TASK: Look over the entries below. Report how many lines hold the word "Given", and only that.
□ □ □ □
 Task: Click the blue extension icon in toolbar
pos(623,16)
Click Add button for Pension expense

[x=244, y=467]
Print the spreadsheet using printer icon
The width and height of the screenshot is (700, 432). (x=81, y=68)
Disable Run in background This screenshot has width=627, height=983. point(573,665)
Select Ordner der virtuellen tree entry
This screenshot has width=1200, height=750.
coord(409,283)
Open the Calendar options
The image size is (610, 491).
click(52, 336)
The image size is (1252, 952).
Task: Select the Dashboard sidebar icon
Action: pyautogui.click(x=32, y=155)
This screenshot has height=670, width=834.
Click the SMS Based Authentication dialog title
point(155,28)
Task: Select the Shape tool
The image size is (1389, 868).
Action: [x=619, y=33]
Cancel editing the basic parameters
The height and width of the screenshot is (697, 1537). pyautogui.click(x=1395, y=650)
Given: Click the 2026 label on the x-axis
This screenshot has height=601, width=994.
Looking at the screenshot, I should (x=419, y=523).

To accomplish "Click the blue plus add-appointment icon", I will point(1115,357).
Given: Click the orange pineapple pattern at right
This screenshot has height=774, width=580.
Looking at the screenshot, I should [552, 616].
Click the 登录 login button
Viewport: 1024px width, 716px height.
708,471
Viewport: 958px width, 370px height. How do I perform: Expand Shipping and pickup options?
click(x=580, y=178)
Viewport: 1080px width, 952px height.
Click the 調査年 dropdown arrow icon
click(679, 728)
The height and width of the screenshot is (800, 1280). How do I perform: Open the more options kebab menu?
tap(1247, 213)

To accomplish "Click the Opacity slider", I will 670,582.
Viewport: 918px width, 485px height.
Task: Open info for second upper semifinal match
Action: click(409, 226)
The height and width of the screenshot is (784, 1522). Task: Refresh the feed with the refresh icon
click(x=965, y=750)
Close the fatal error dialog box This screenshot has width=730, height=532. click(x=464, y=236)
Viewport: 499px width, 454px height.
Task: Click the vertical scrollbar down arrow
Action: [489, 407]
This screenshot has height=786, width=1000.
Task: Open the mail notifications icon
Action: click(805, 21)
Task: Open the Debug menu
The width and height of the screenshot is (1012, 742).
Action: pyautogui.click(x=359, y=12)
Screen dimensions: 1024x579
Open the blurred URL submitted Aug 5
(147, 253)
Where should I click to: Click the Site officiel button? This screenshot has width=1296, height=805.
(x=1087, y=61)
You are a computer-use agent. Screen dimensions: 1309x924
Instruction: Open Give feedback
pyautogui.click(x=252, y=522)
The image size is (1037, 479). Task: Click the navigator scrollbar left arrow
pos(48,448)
□ □ □ □
EXERCISE ANSWER: 2